Implementation:FlagOpen FlagEmbedding LLM Embedder Llama Patch
| Knowledge Sources | |
|---|---|
| Domains | Large_Language_Models, Flash_Attention, Model_Optimization |
| Last Updated | 2026-02-09 00:00 GMT |
Overview
Monkey-patching utilities for enabling Flash Attention in LLaMA models to accelerate training and inference.
Description
This module provides runtime modifications to LLaMA models for Flash Attention 2 support:
forward() replaces the standard LLaMA attention mechanism with Flash Attention implementation:
- Transforms query/key/value tensors into packed QKV format expected by Flash Attention
- Handles variable-length sequences using unpad/pad operations
- Applies rotary position embeddings before attention
- Supports causal masking for autoregressive generation
- Falls back to varlen interface for padded inputs with key_padding_mask
_prepare_decoder_attention_mask() disables the standard 4D attention mask transformation since Flash Attention works directly with 2D key padding masks.
enable_flash_attention() applies the patches either to the model class (before instantiation) or to an existing model instance. It checks GPU compute capability (requires Ampere/Hopper for training due to head_dim > 64 backward pass requirements).
disable_flash_attention() reverts patches by reloading the original transformers code.

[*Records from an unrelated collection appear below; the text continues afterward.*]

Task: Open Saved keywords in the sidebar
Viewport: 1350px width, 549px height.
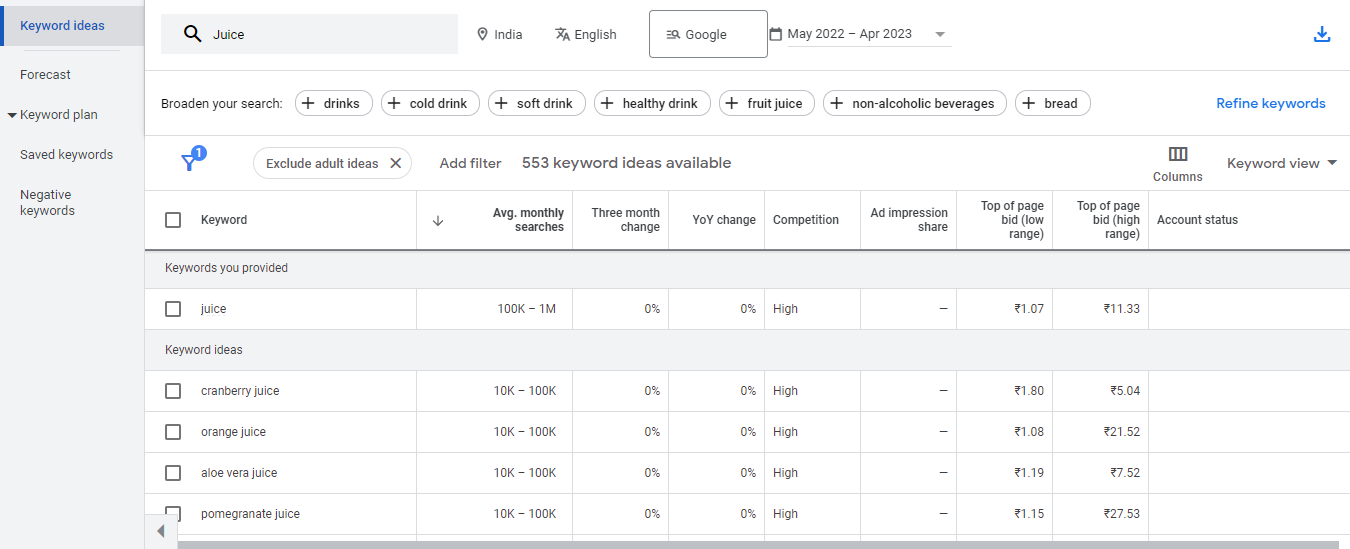Action: [66, 155]
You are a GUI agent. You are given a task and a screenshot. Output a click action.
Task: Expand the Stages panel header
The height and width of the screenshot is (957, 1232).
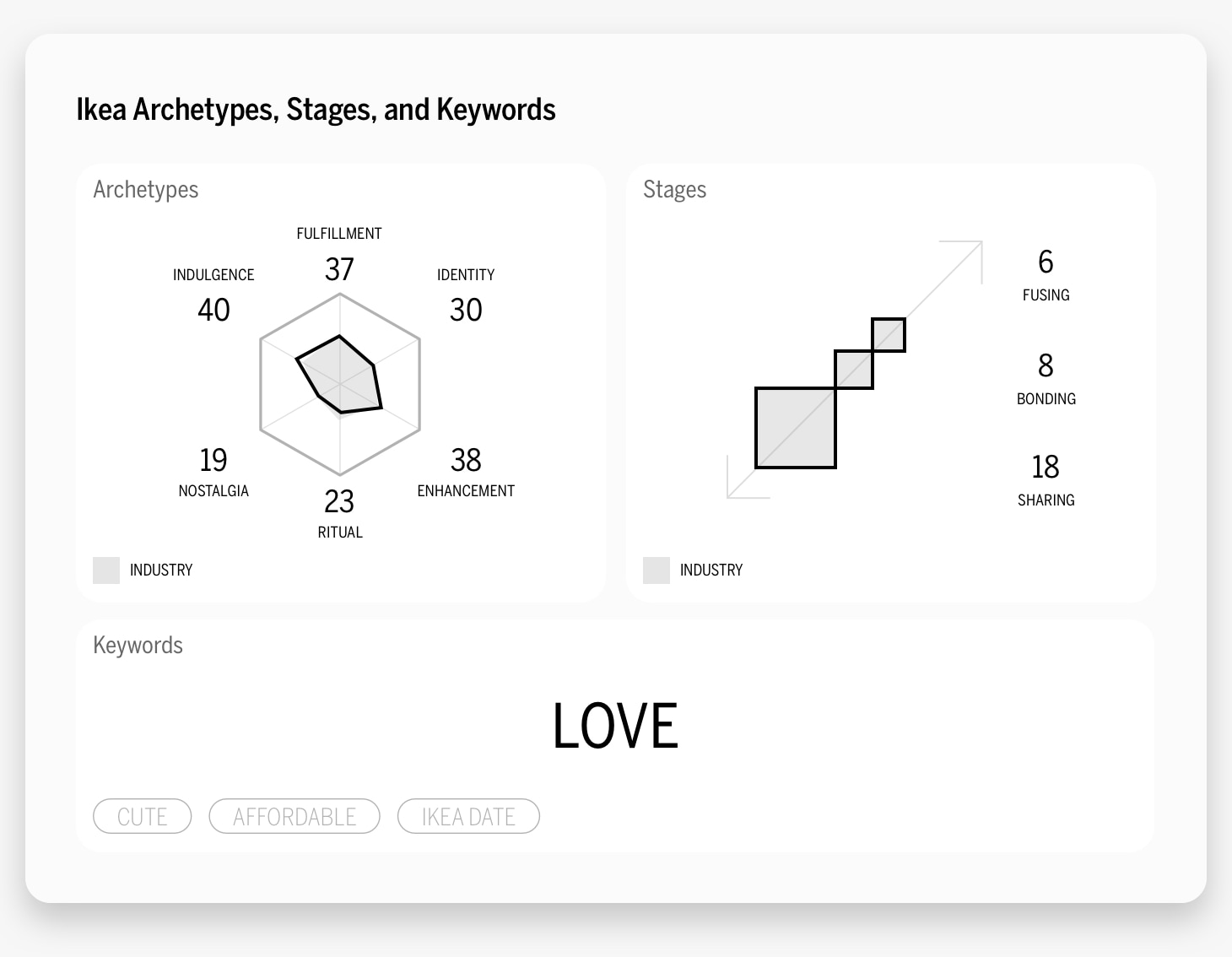click(x=675, y=189)
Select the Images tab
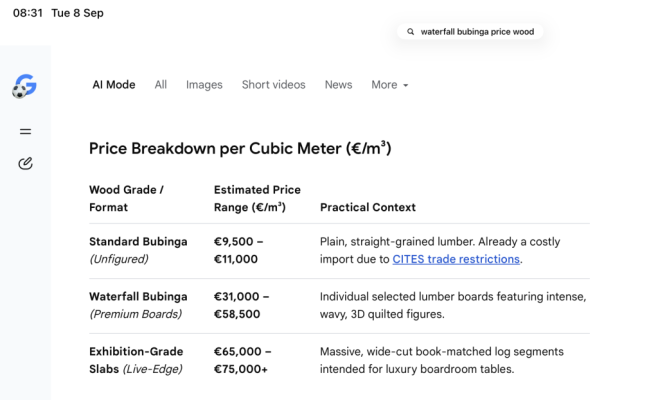The image size is (658, 400). (x=204, y=85)
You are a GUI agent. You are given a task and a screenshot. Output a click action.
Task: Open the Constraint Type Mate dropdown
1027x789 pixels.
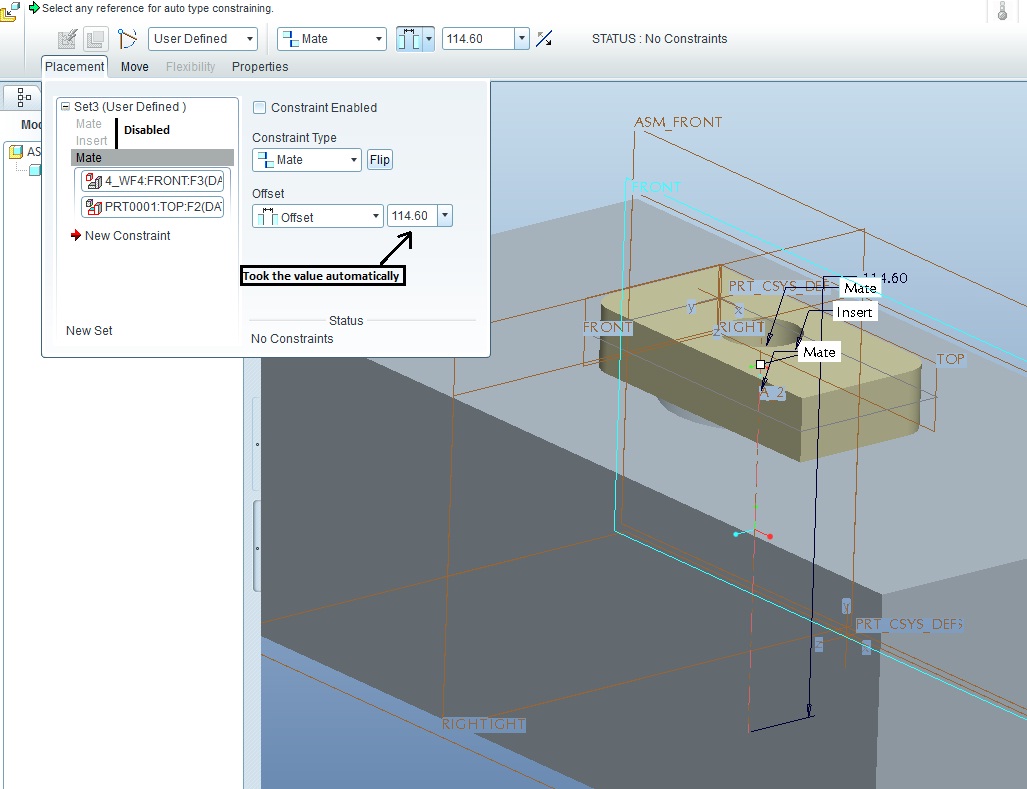tap(307, 160)
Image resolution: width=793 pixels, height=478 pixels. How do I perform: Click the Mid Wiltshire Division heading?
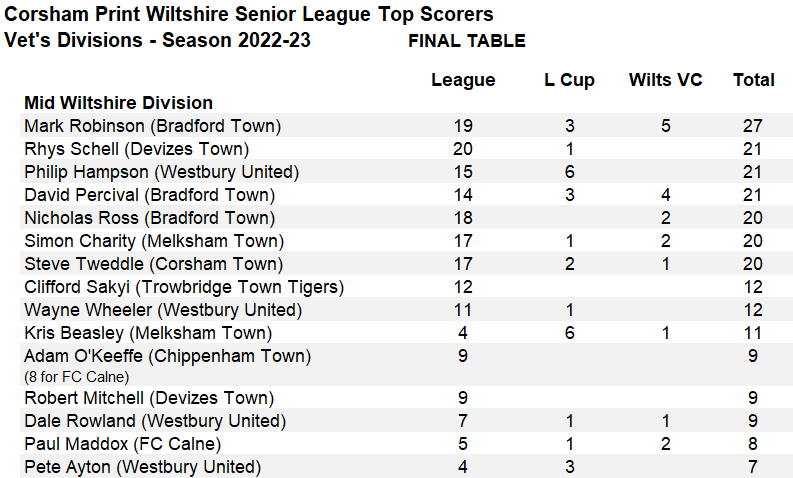coord(118,102)
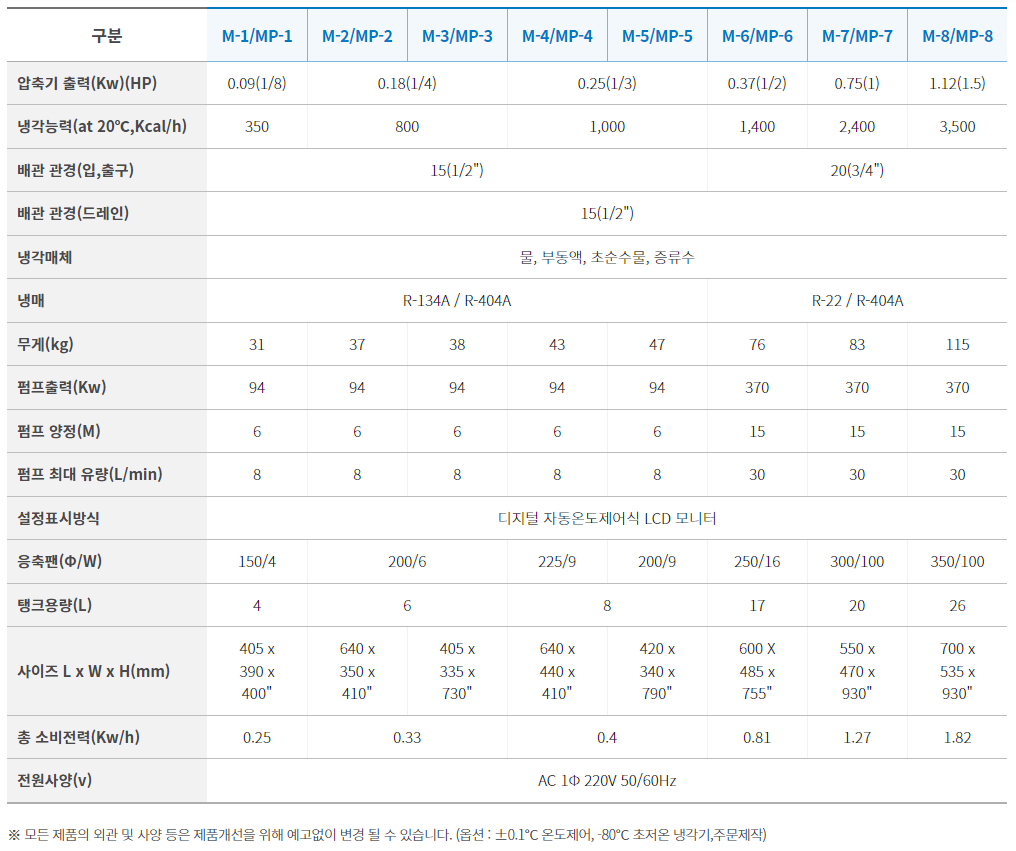Select the 냉각매체 row label
1016x851 pixels.
tap(45, 257)

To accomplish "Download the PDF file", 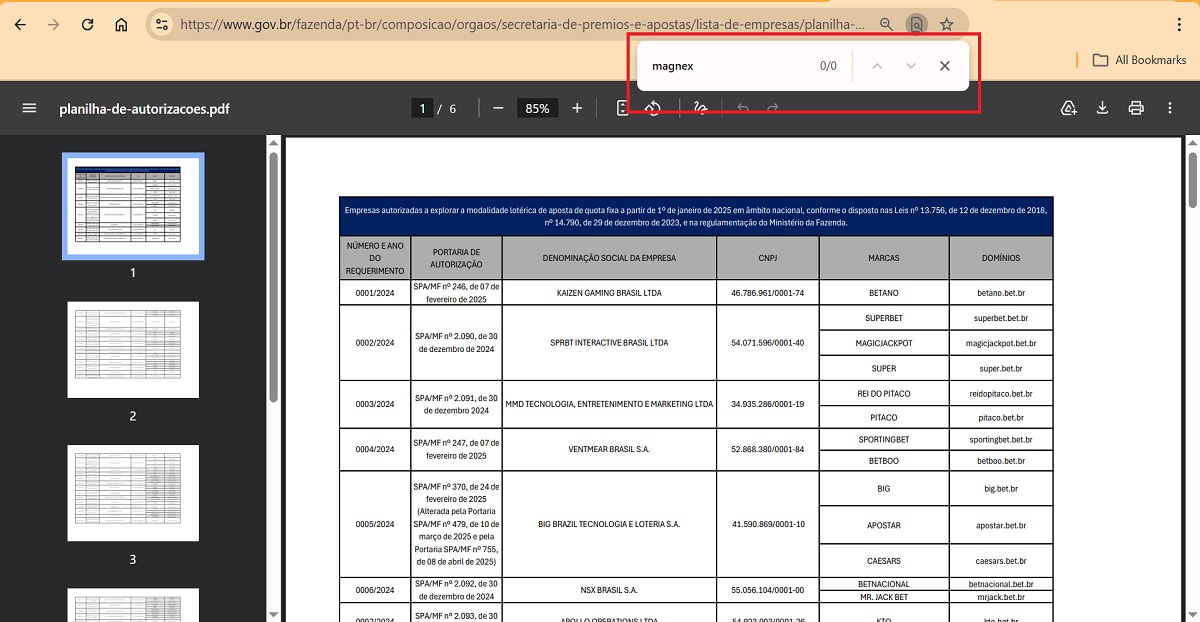I will point(1102,108).
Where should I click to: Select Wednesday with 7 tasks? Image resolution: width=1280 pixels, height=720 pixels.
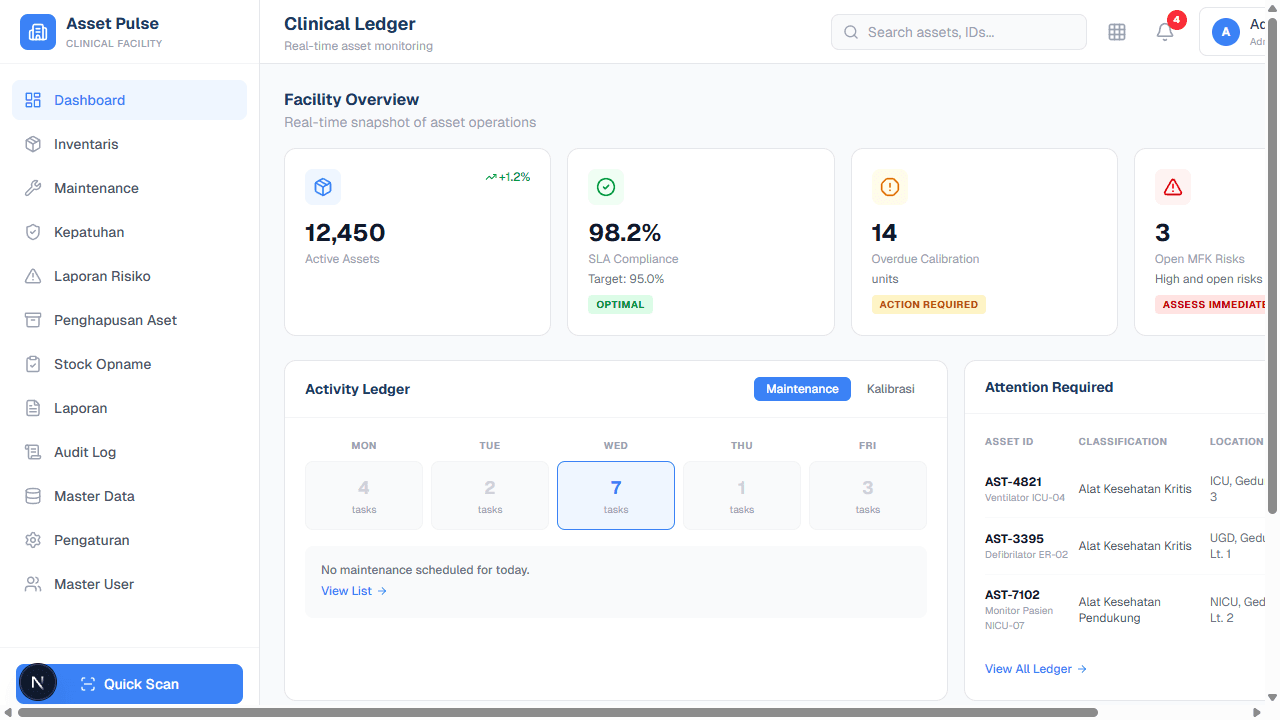[616, 495]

upcast_layer_for_flash_attention() ensures LoRA layers, normalization layers, and embedding layers use the correct dtype (fp16/bf16) after quantization, which is necessary for Flash Attention compatibility.
Usage
Use this to significantly accelerate LLaMA training/inference by replacing standard attention with Flash Attention 2, reducing memory usage and improving throughput.
Code Reference
Source Location
- Repository: FlagOpen_FlagEmbedding
- File: research/llm_embedder/src/utils/llama_patch.py
- Lines: 1-184
Signature
def forward(self, hidden_states, attention_mask, position_ids, past_key_value,
output_attentions, use_cache)
def _prepare_decoder_attention_mask(self, attention_mask, input_shape,
inputs_embeds, past_key_values_length)
def enable_flash_attention(model=None)
def disable_flash_attention(model=None)
def upcast_layer_for_flash_attention(model, torch_dtype)
Import
from research.llm_embedder.src.utils.llama_patch import enable_flash_attention, upcast_layer_for_flash_attention
I/O Contract
Inputs
| Name | Type | Required | Description |
|---|---|---|---|
| model | LlamaPreTrainedModel | No | Existing LLaMA model to patch (None patches class) |
| torch_dtype | torch.dtype | Yes | Target dtype for upcast (torch.float16 or torch.bfloat16) |
| hidden_states | Tensor | Yes | Input hidden states [batch, seq_len, hidden_dim] |
| attention_mask | Tensor | No | 2D key padding mask [batch, seq_len] |
| position_ids | Tensor | No | Position IDs for RoPE |
Outputs
| Name | Type | Description |
|---|---|---|
| output | Tensor | Attention output [batch, seq_len, hidden_dim] |
| attention_weights | None | Always None (Flash Attention doesn't return weights) |
| past_key_value | Tuple | Cached KV for generation (if use_cache=True) |
Usage Examples
from transformers import AutoModelForCausalLM
from research.llm_embedder.src.utils.llama_patch import enable_flash_attention, upcast_layer_for_flash_attention
import torch
# Patch before loading model (class-level)
enable_flash_attention(model=None)
model = AutoModelForCausalLM.from_pretrained(
"meta-llama/Llama-2-7b-hf",
torch_dtype=torch.bfloat16
)
# Or patch existing model (instance-level)
model = AutoModelForCausalLM.from_pretrained("meta-llama/Llama-2-7b-hf")
enable_flash_attention(model=model)
# After quantization, upcast specific layers
from peft import prepare_model_for_kbit_training
model = prepare_model_for_kbit_training(model)
model = upcast_layer_for_flash_attention(model, torch.bfloat16)
# Now use model normally - Flash Attention is active
output = model(input_ids=input_ids, attention_mask=attention_mask)
# To disable (e.g., for debugging)
from research.llm_embedder.src.utils.llama_patch import disable_flash_attention
disable_flash_attention(model=model)